The problem:
The copy you return must begin at the line containing "You are a computer-use agent." and end at the final line of the listing below, with every picture left out.

Raw data:
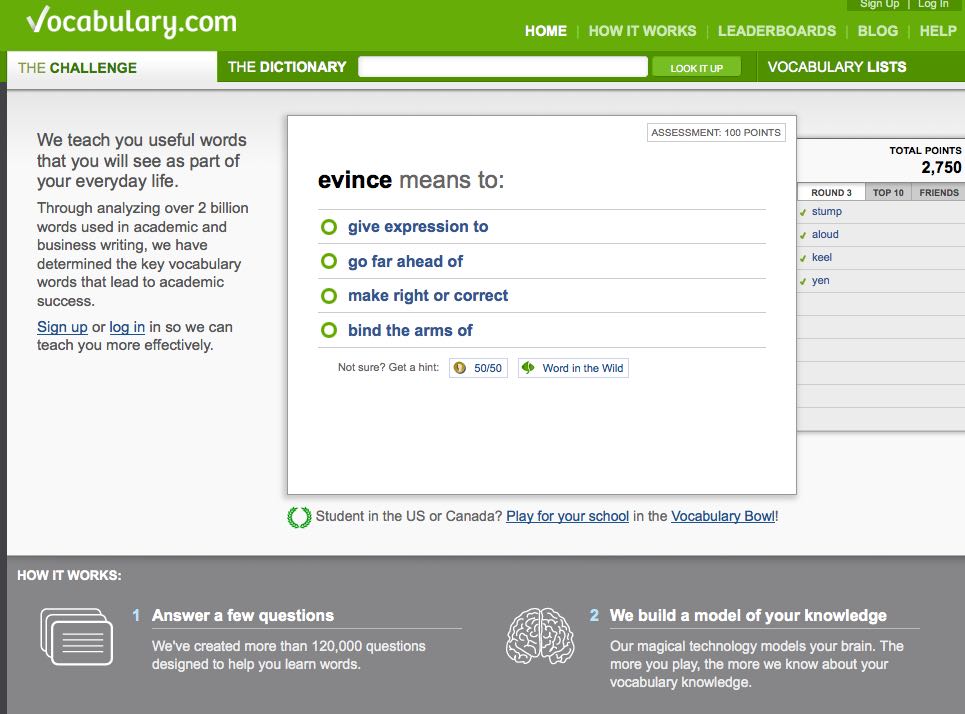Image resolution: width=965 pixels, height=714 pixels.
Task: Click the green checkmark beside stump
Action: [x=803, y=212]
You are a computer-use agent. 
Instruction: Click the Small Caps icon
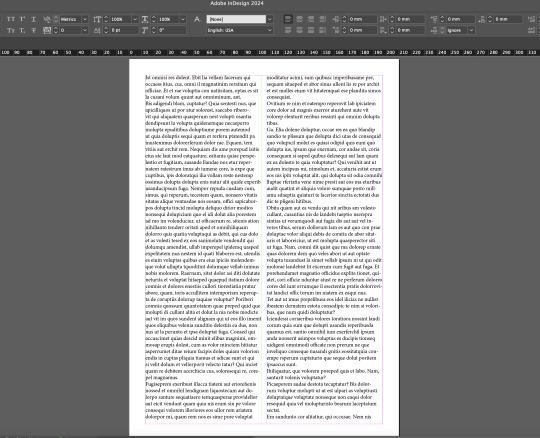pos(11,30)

Result for this exercise:
You are a computer-use agent. 
Instruction: Click the Small Caps icon
pos(11,30)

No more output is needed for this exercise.